Posted by elevy on April 17, 2007 at 8:49 AM PDT

If your application needs a "Hash Table" type of structure you have several options.

One is to use the java.util.Hashtable. In a multithreaded environment it would be safe, but not very efficient. If you have a couple of threads that want to read from the hash table, they will have to wait for each other. This wait is not necessary. There is no problem having multiple threads reading a structure.

Another solution is to use the java.util.HashMap. Again in a multithreaded environment, you have to ensure that it is not modified concurrently or you can reach a critical memory problem, because it is not synchronized in any way.

I thought that the solution was to use the static Collections.synchronizedMap method. I was expecting it to return a better implementation. But if you look at the source code you will realize that all they do in there is just a wrapper with a synchronized call on a mutex, which happens to be the same map, not allowing reads to occur concurrently.

In the Jakarta commons project, there is an implementation that is called FastHashMap. This implementation has a property called fast. If fast is true, then the reads are non-synchronized, and the writes will perform the following steps:

  • Clone the current structure
  • Perform the modification on the clone
  • Replace the existing structure with the modified clone

  • This implementation will work fine for the applications that write everything that they need into the structure at startup, and then only perform reads. You can see that writing into this structure is expensive. For the case where you need to do some writes every now and then, it can introduce a significant memory/performance issue.
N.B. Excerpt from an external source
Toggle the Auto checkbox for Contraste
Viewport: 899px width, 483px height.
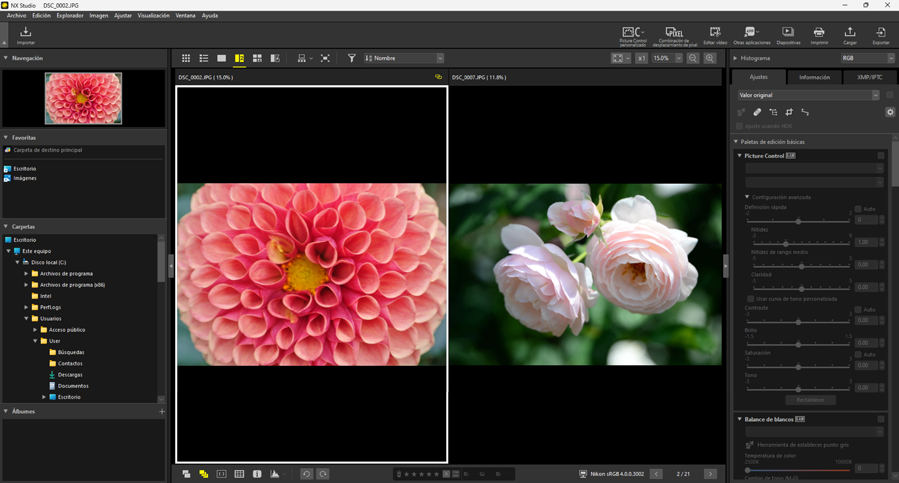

    I wrote a very simple implementation. It starts creating a ReentrantReadWriteLock. Then every time we do a read operation we lock for reading. When we want to do an operation that modifies the structure, we call a write lock.

    Here an excerpt from the code:

    public class FastSynchronizedMap implements Map,   
        Serializable {

        private final Map m;
        private ReentrantReadWriteLock lock = new ReentrantReadWriteLock();

        .
        .
        .

        public V get(Object key) {
    lock.readLock().lock();
    V value = null;
    try {
        value = m.get(key);
    } finally {
        lock.readLock().unlock();
    }
    return value;
        }

        public V put(K key, V value) {
    lock.writeLock().lock();
    V v = null;
    try {
        v = m.put(key, value);
    } finally {
        lock.writeLock().lock();
    }
    return v;
        }

        .
        .
        .
    }

    Note that we do a try finally block, we want to guarantee that the lock is released no matter what problem is encountered in the block.

    This implementation works well when you have almost no write operations, and mostly read operations.

    When we want to insert into a hash table, we can see that depending on the hash code of the key that we are trying to insert, we will modify only one section of the structure. We could create a lock for each of the sections. In that way we can even have concurrent writes happening at the same time.

    An approach like that one is the one followed by the ConcurrentHashMap in the concurrency API. Looking at the implementation is interesting.

    There is an inner class called Segment. The Segment is a "specialized version of hash tables". When you want to do an insert or read operation in the ConcurrentHashMap, it first finds the Segment where the key belongs too. After that it proceeds to do the operation on the respective Segment.

    Interestingly enough, the Segment uses a ReentrantLock (actually it extends the ReentrantLock, I guess to save an instance). The lock is only used when writing to the table. When a read occurs no lock is performed.

    If you are aware of the Java Memory Model you can be asking yourself what about the visibility? Can you get a partially built object when you are accessing it?

    Actually, the HashEntry that holds the value, and the value itself are defined as volatile. In that way you are guaranteed to read the value only when it has been fully initialized.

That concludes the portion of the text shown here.